À cet égard, est significatif encore le rapprochement, voire l'identification chez certains, entre foi « authentique » et combat révolutionnaire. La révolution, c'est la liquidation d'un monde ancien et vermoulu, la mise à bas de « superstructures » survivant par leur inertie, ou par la puissance des intérêts et des peurs, à un changement réel des rapports sociaux et du rapport de l'homme à la nature. La révolution construira un monde neuf, tout neuf. Elle n'a que faire de « se souvenir ».

Peut-on en finir avec le passé ?

Cela, pourtant, ne va pas tout seul. À cet appétit de nouveauté et de destruction de tout le vieil édifice, répond une réaction de défense et conservation de « ce qui doit demeurer ». Cette réaction, au moment où j'écris, n'est pas sans force, et d'autant plus que les contestataires ont tendance, depuis quelque temps, à abandonner ce vieux vaisseau décidément vermoulu qu'est l'Église, voire le christianisme, laissant ainsi la place aux défenseurs de la « tradition ».

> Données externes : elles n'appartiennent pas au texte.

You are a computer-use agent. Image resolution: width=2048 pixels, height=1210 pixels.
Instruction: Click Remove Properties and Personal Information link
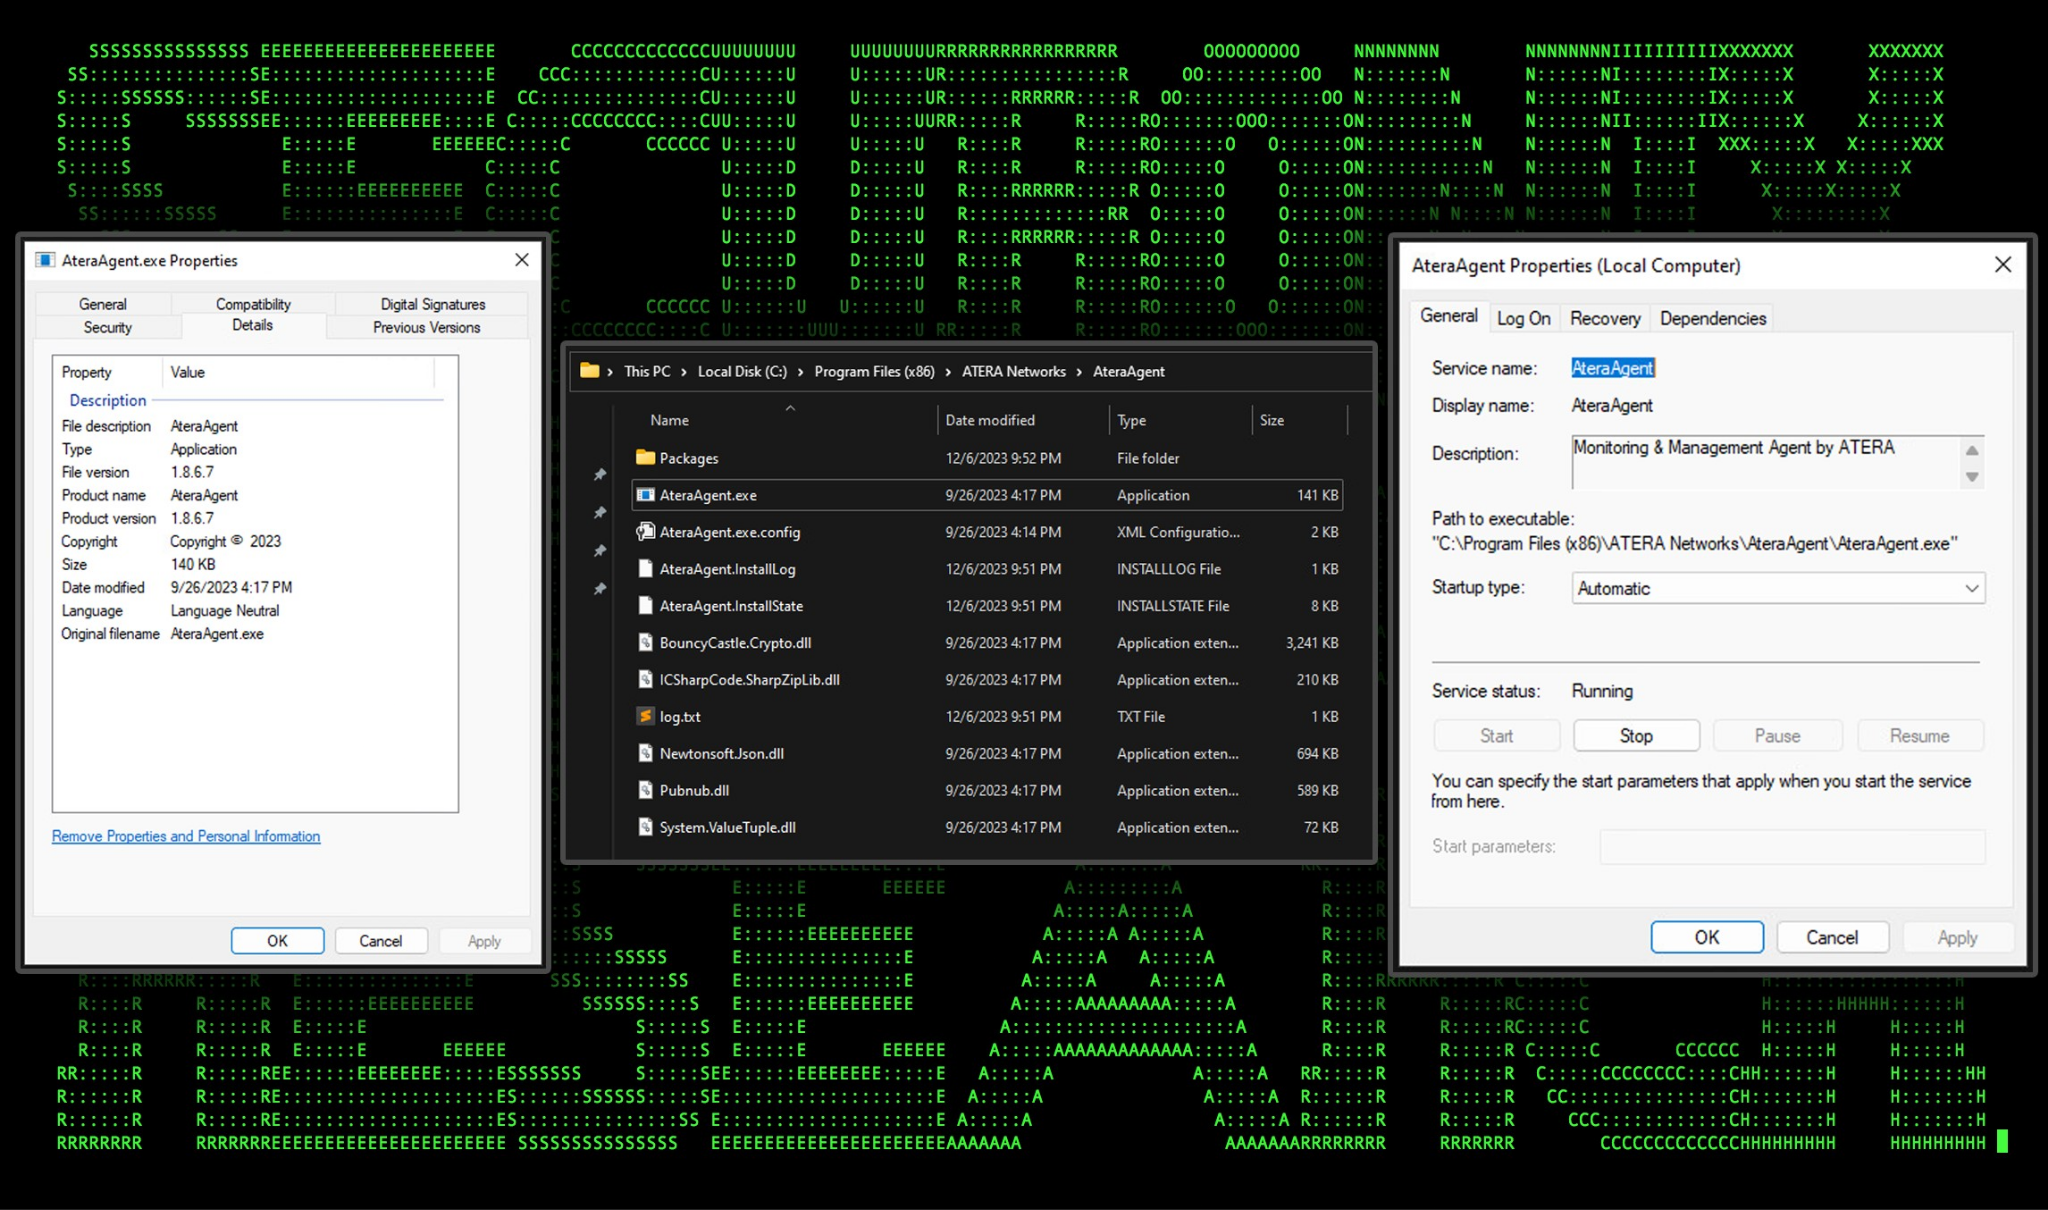tap(186, 836)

À cette situation, bien des explications. Fixons-nous ici sur un point : en un sens, mais tout à fait capital, il est absolument impossible à qui « croit au Christ » de prendre sans réserve l'attitude « révolutionnaire » que nous évoquions à l'instant, ou même, de façon plus large, l'attitude qui veut « en finir tout à fait avec le passé » et « se tourner vers le présent sans souci de conserver ». Et pourquoi ? Oh, pour une raison bien simple : c'est que le Christ appartient au passé.

Là-dessus, sans doute, protestations. « C'est justement d'avoir voulu nous fixer dans le passé qui a compromis le Christ avec les forces de conservation, qui a donné au christianisme l'allure archaïque et insupportable que nous ne lui avons que trop connue. Le Christ est l'aujourd'hui de Dieu, il est devant nous », etc. J'entends bien. Et je vois bien ce que par là on veut éliminer : une certaine figure de la « religion chrétienne » liée, de fait, à toutes sortes de données ou circonstances historiques qui sont derrière nous.

Mais ce que je disais tout à l'heure n'est pas du tout supprimé pour autant.